(SOURCE MATERIAL)

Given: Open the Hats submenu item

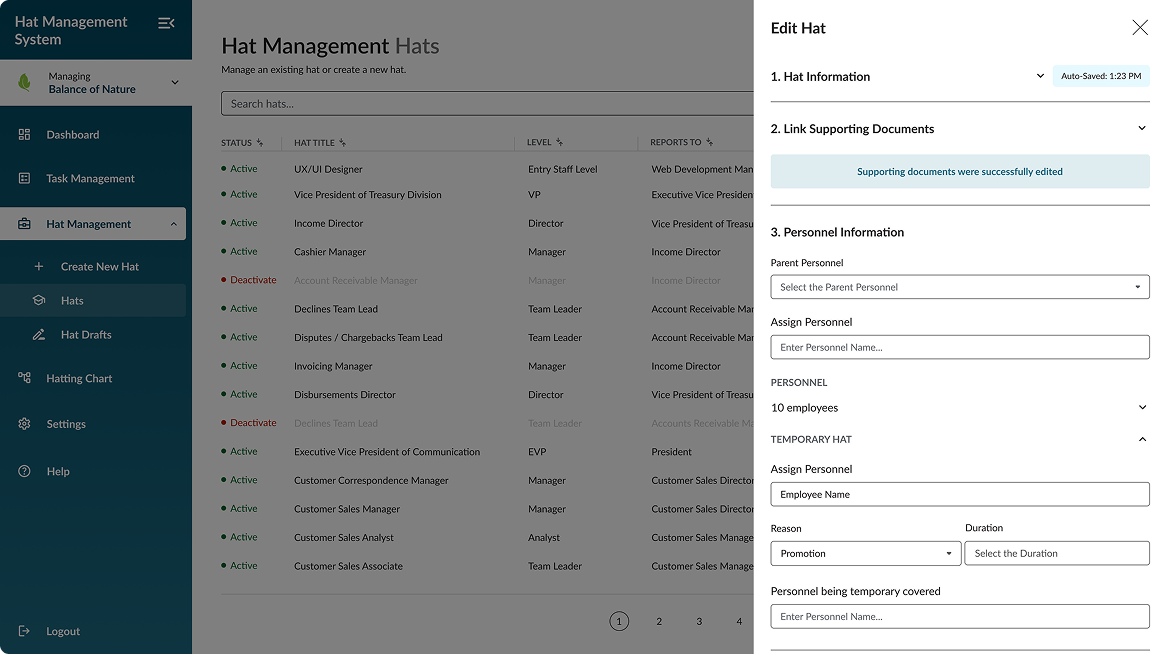Looking at the screenshot, I should click(72, 300).
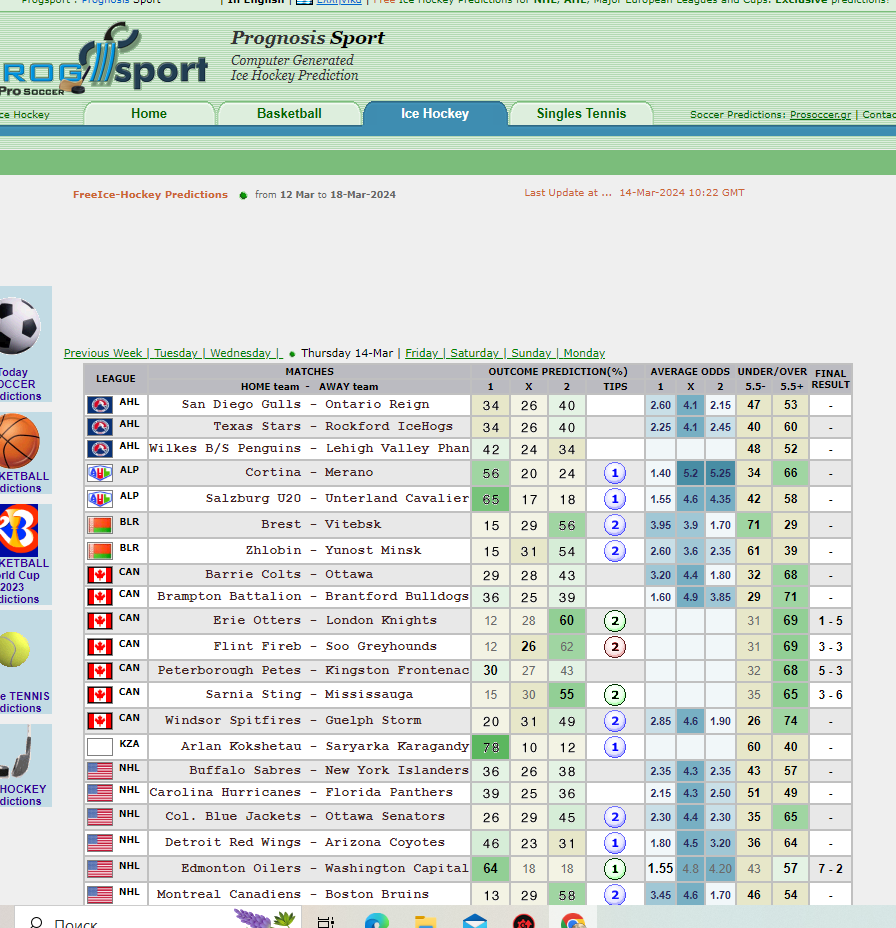Click the AHL league logo beside San Diego Gulls
The width and height of the screenshot is (896, 928).
pyautogui.click(x=99, y=406)
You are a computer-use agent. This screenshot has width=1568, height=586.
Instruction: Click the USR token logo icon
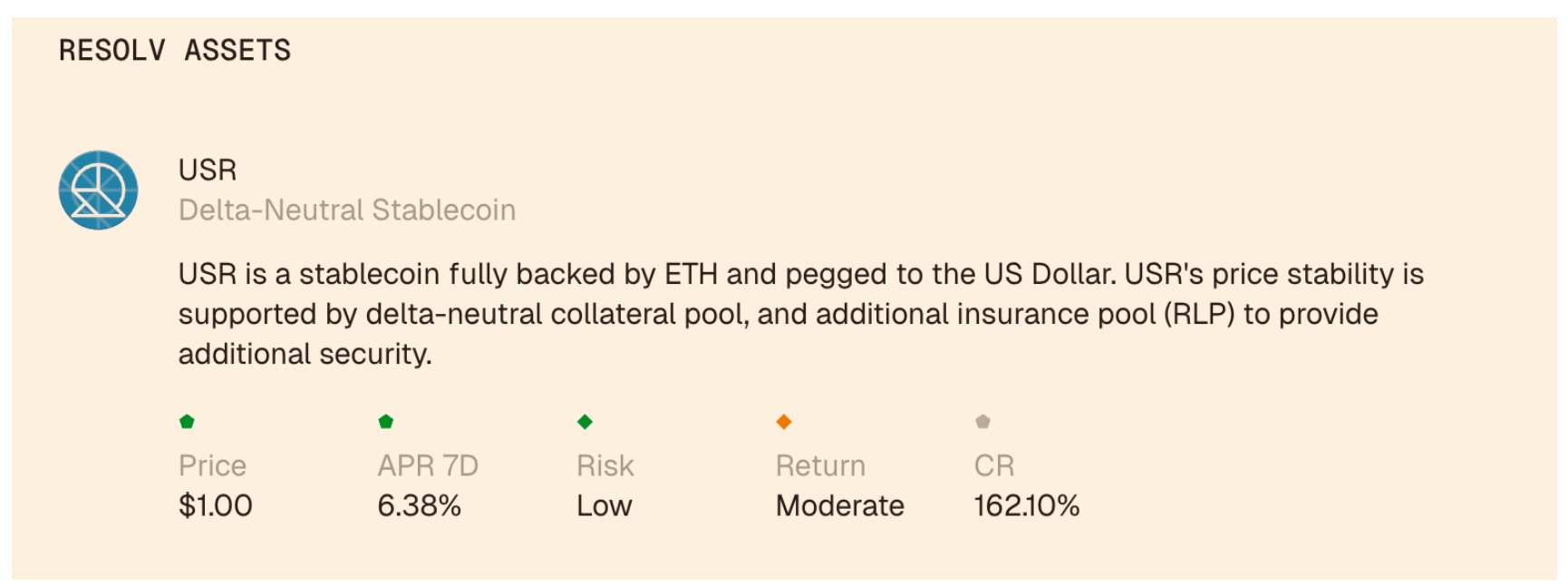(98, 190)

(End SOURCE MATERIAL)

### AIM OF THE EXERCISE
Quote the preceding listing precisely and completely, omitting its images.

### WRITTEN SOLUTION
Given: Open the Hats submenu item

Looking at the screenshot, I should click(72, 300).
Click the AHL league logo beside San Diego Gulls
The width and height of the screenshot is (896, 928).
pyautogui.click(x=99, y=406)
You are a computer-use agent. This screenshot has width=1568, height=586.
Instruction: Click the USR token logo icon
(98, 190)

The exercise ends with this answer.